# April Wine to be inducted into Canadian Music Industry Hall of Fame



## Kenmac (Jan 24, 2007)

I found this on another forum and meant to post this but with the server being down at the time I couldn't and I just got around to posting it now so this news is 4 days old. :smile: 



"April Wine will be inducted into the Canadian Music Industry Hall of Fame next year. The group will receive the honour, as well as a Lifetime Achievement Award, at the Canadian Radio Music Awards on March 13 in Toronto, organizers announced Monday.

The awards are part of the 27th annual Canadian Music Week, which runs March 11 to 14. April Wine emerged from Nova Scotia in 1969 and went on to record at least 16 albums with hits including 'You Could Have Been a Lady' and 'Just Between You and Me.'

Several musicians have joined and left the group over the years.
Today's lineup includes three original members - Myles Goodwyn, Brian Greenway and Jerry Mercer - as well as Breen LeBoeuf."


----------



## devnulljp (Mar 18, 2008)

That's great. It is good the way Canada looks after and recognises its musical talent like this. :smilie_flagge17:

...I just hope no-one mentions guns though or they'll uninduct themselves?


----------



## Kenmac (Jan 24, 2007)

devnulljp said:


> That's great. It is good the way Canada looks after and recognises its musical talent like this. :smilie_flagge17:
> 
> ...I just hope no-one mentions guns though or they'll uninduct themselves?


Yeah, that was a sad day when David left.:frown: I hope he's doing well.


----------



## devnulljp (Mar 18, 2008)

Kenmac said:


> Yeah, that was a sad day when David left.:frown: I hope he's doing well.

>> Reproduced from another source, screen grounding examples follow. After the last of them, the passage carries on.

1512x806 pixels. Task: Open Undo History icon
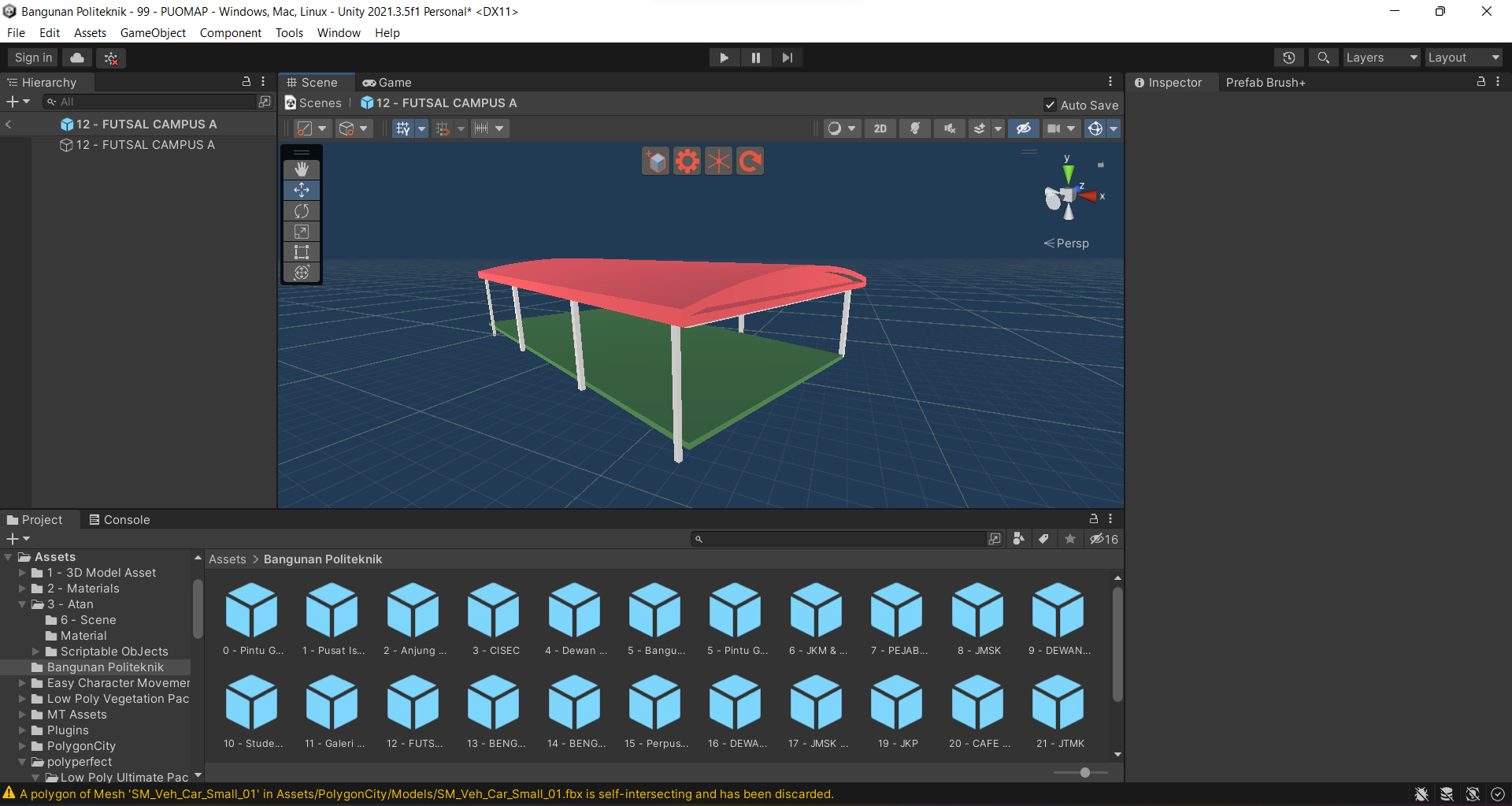click(x=1289, y=58)
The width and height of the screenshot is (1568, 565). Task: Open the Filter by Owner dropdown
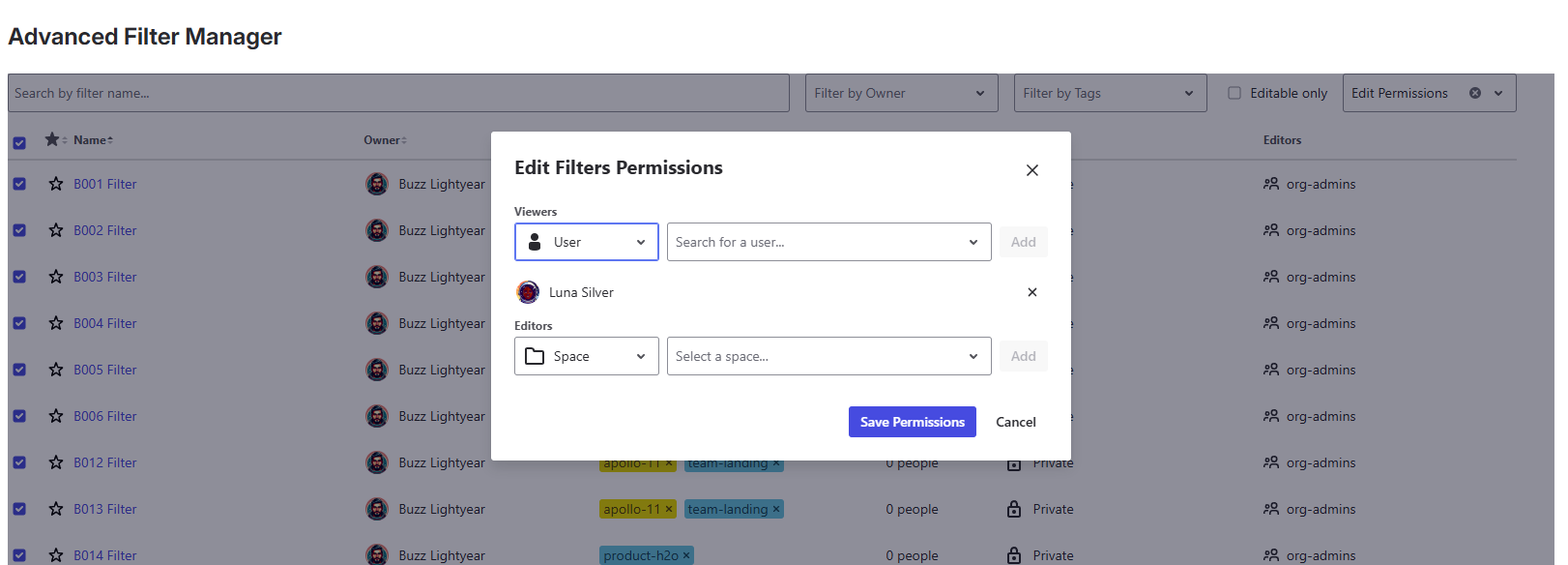(900, 93)
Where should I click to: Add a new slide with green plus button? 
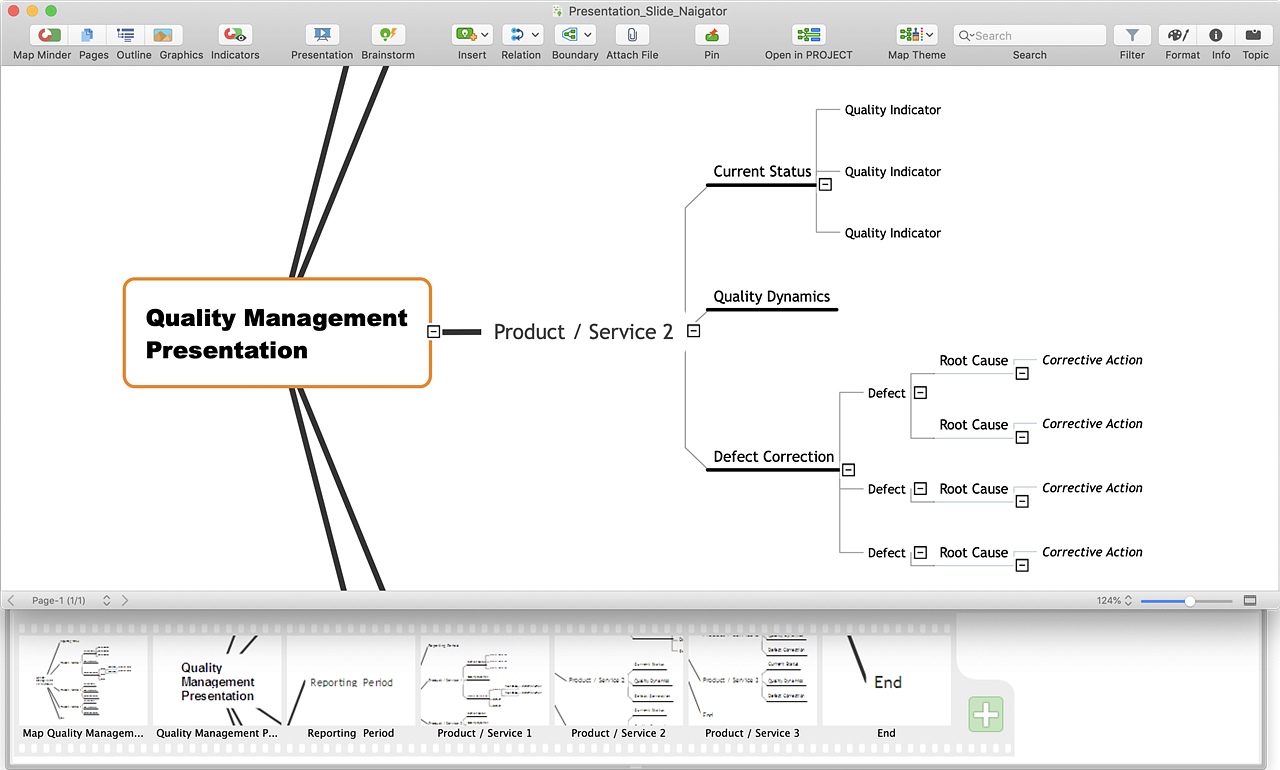pyautogui.click(x=985, y=715)
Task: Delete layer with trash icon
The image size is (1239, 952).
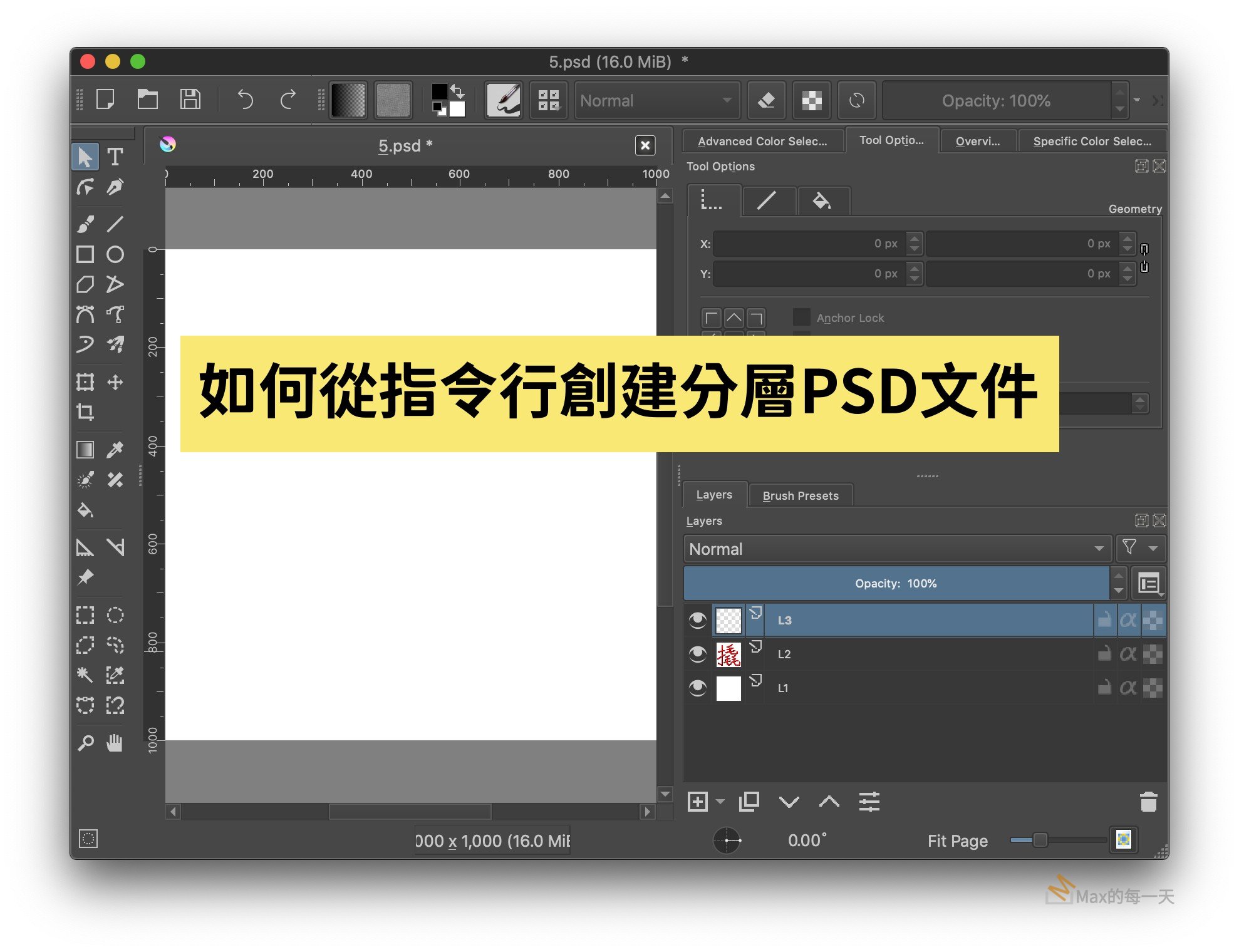Action: [1148, 802]
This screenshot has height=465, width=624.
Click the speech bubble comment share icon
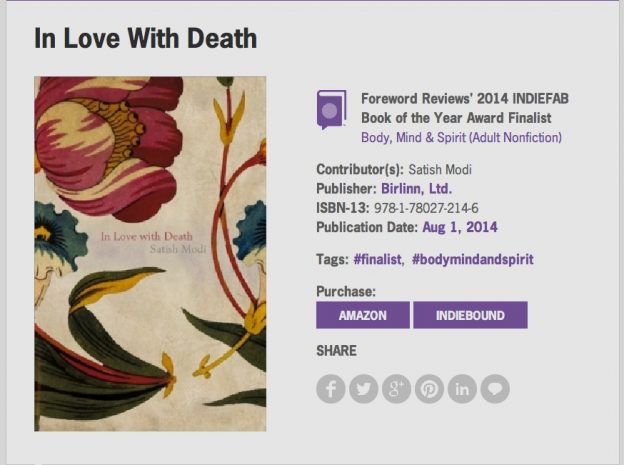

He's still a regular on the no-guns-here TGP...
Seems like a nice guy though. 
I think my older brother has the whole April Wine back catalogue.


----------



## Rick31797 (Apr 20, 2007)

*April wine*

They well deserve this, long over due. what a great band that can do it all. songs that bring tears to your eyes, to Rock your socks off. been a fan for years, only seen them once, but it was worth the wait.

Rick


----------



## GuitarsCanada (Dec 30, 2005)

If any of you interact with him over on TGP tell him to get his arse back over here. Time to move on from the gun debate. it's all about the music.


----------



## zontar (Oct 25, 2007)

About time.

And it would be nice to have him back.


----------



## Michelle (Aug 21, 2006)

I really dig April Wine's stuff, always have and yes, it sure would be really nice if David came back, I would even welcome CH back, it's Christmas.....

:wave:


----------



## Ripper (Jul 1, 2006)

GuitarsCanada said:


> If any of you interact with him over on TGP tell him to get his arse back over here. Time to move on from the gun debate. it's all about the music.


+1 on that!


----------



## Steadfastly (Nov 14, 2008)

I saw them twice in Fredericton when I was still a teenager. I liked them then and still like them today over 30 years later. They actually played at my wife's school in Mississauga. Wow! I would have loved to have them come to our school when I was a kid.


----------



## Spikezone (Feb 2, 2006)

Great news on the induction! April Wine rocks! And man, I think Canada has definitely produced the most amazing collection of great musicians per capita than ANY OTHER country. Just my humble opinion...
-Mikey


----------